Tolak Kolonialisasi OBOR China, Tegakkan Khilafah!

Oleh: KH. Abdullah Amroni (Ponpes Kyai Sekar Al Amri, Leces, Probolinggo, Jatim)

Indonesia menjadi bagian dari negara dunia yang dilintasi proyek OBOR (One Belt One Road) China. Proyek ambisius dengan dana prestisius menjadikan China ingin meraih tampuk kepemimpinan dunia melalui hegemoni politik dan ekonomi. China telah berevolusi dari penganut ekonomi sosialisme (komunis) menjadi kapitalisme sejati. Bersaing dengan Amerika Serikat dan sekutunya. Kehadiran China juga menjadi ancaman AS dalam menggusur pengaruhnya di pentas global.

Dikabarkan pemerintah Jokowi akan menyetujui proyek OBOR yang diinisiasi oleh Cina. Diperkirakan tahap awal proyek raksasa OBOR Cina akan ditandatangani pada bulan ini, April 2019. Proyek ini bagi Cina untuk mempermudah koneksi dagang antar-negara di Eropa dan Asia melalui jalur sutra maritim. Sebelumnya dalam pertemuan Global Maritime Fulcrum Belt And Road Initiatives (GMF –BRI), Cina sudah menawarkan rancangan Framework Agreement untuk bekerja sama di Kuala Tanjung, Sumatra Utara (Sumut) sebagai proyek tahap pertama. Dilanjutkan proyek di Kawasan Industri Sei Mangkei dan kerja sama strategis pada Bandara Internasional Kualanamu, pengembangan energi bersih di kawasan Sungai Kayan, Kalimantan Utara, pengembangan kawasan ekonomi eksklusif di Bitung, Sulawesi Selatan (Sulsel), dan Kura-Kura Island di Bali.

Proyek OBOR Cina diyakini banyak kalangan dapat memberikan kerugian bagi Indonesia. Dari 28 kerja sama antara Indonesia dan Cina dalam kerangka tersebut, nilainya mencapai US$91 miliar, atau lebih dari Rp 1.288 triliun. OBOR dianggap menjadi visi geoekonomis China paling ambisius dengan melibatkan 65 negara, dan melingkupi 70% populasi dunia. Konsep ini akan menelan investasi mendekati US $4Milyar, termasuk $900 juta yang telah diumumkan China.

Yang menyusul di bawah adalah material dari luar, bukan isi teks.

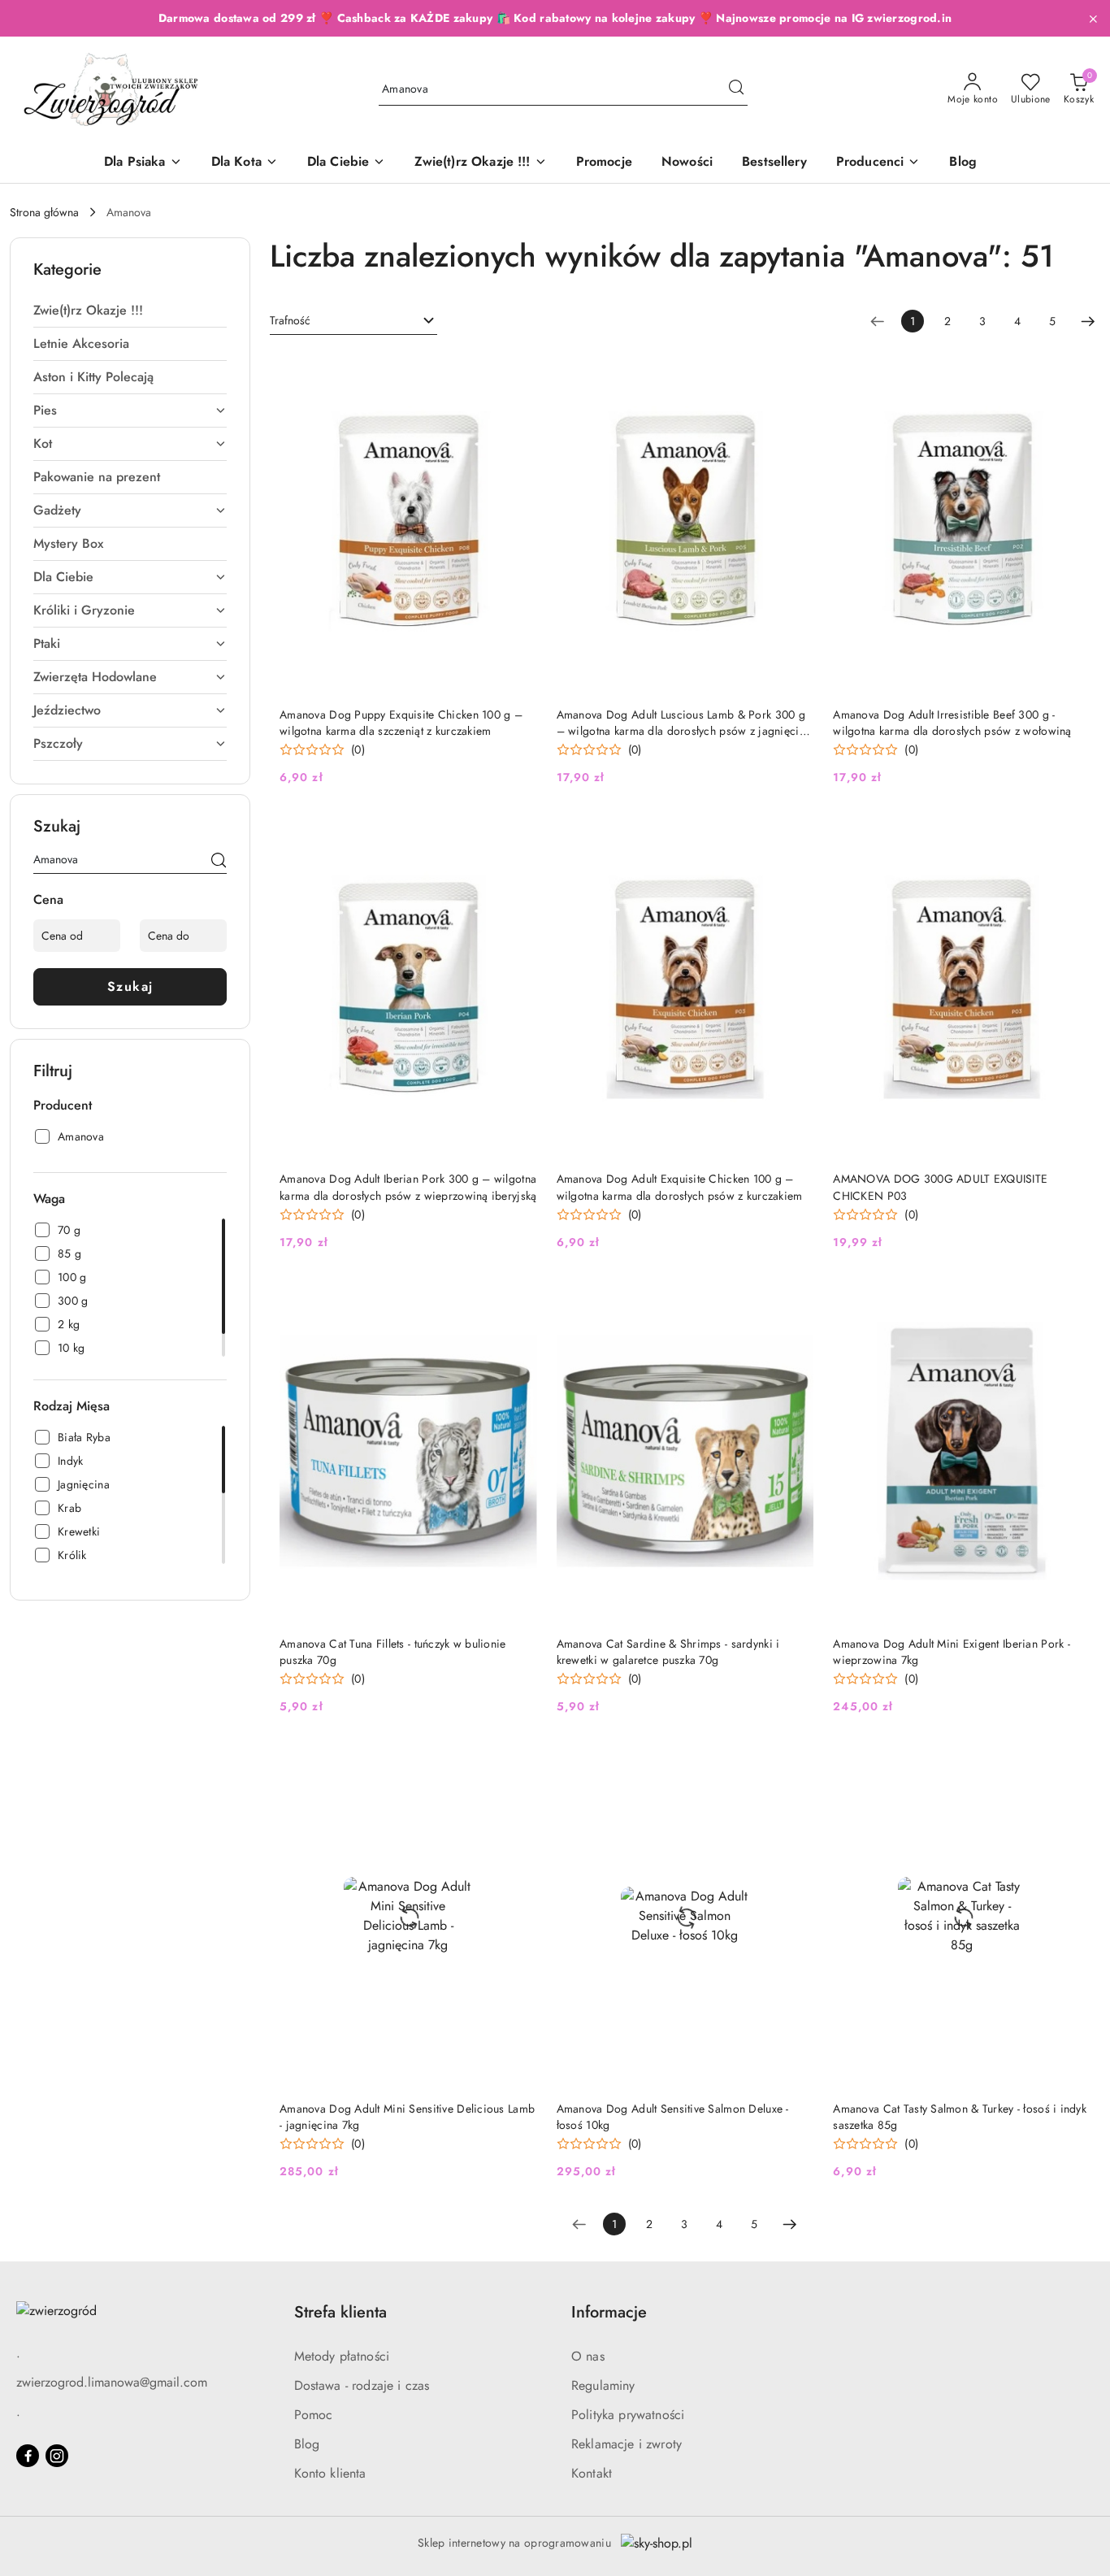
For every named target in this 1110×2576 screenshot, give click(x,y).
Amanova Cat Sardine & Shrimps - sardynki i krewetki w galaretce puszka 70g (668, 1652)
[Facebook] (27, 2455)
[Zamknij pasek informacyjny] (1093, 18)
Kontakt (591, 2473)
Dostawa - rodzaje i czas (362, 2385)
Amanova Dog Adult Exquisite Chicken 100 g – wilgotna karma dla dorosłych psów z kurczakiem (680, 1187)
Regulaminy (603, 2385)
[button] (878, 163)
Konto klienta (330, 2473)
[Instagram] (57, 2455)
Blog (307, 2444)
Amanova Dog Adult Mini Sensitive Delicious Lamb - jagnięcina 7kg (407, 2116)
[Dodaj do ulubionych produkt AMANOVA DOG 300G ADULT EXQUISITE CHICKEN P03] (1072, 834)
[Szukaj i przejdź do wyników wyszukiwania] (736, 89)
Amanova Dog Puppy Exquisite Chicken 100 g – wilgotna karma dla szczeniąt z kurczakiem (401, 722)
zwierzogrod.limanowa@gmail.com (111, 2382)
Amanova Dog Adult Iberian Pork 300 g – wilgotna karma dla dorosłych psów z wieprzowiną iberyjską (408, 1187)
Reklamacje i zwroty (626, 2444)
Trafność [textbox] (290, 320)
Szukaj (130, 986)
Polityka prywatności (627, 2414)
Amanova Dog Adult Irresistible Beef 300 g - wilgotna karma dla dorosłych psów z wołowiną (952, 722)
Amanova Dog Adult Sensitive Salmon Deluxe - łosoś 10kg (673, 2116)
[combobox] (353, 321)
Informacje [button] (609, 2312)
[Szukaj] (218, 862)
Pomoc (313, 2414)
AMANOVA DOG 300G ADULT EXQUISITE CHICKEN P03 (940, 1187)
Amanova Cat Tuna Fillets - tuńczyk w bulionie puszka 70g (393, 1652)
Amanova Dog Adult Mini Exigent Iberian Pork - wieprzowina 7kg (951, 1652)
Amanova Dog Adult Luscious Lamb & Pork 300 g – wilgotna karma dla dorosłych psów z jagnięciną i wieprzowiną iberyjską (684, 722)
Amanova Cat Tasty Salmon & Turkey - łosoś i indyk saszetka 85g (959, 2116)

China telah menyiapkan diri untuk menguasai jalur darat dan maritim bagi kepentingan ekonominya. Ada 5 tujuan yang ingin diraih China dalam Inisiasi OBOR, yaitu koordinasi kebijakan, konektivitas fasilitas, perdagangan tanpa hambatan, integrasi keuangan, dan ikatan masyarakat (people to people bond). Dalam meralisasikan inisiasi ini, di jalur darat, China menggagas infrastruktur jalan kereta, dan jalan raya, yang memanjang untuk menghubungkan China hingga menuju Eropa. Sedangkan untuk jalur maritim, China menggagas pembangunan sejumlah pelabuhan internasional, dan tol laut, sebagai sarana lalu lintas logistik dan zona penyimpanan untuk perusahaan-perusahaan China di kawasan tersebut.

William A. Callahan dari London School of Economics menjelaskan, ambisi Cina dengan slogan “Asia for the Asian” adalah retorika baru yang jauh melampaui sekedar kerjasama ekonomi antara negara di kawasan.

Cina berambisi membangun berbagai infrastruktur baik darat, maupun pelabuhan laut maupun bandara udara di penjuru dunia, termasuk Indonesia. Dalam perspektif politik dan motif ekonomi, karena Indonesia termasuk lintasan Sealane of Communications (SLOCs) yakni jalur perdagangan dunia yang tak pernah sepi yang terletak di antara dua benua dan dua samudera, juga kemungkinan besar akan digunakan sebagai fasilitas militer jika kelak meletus friksi terbuka dengan Amerika sesuai prediksi Huntington.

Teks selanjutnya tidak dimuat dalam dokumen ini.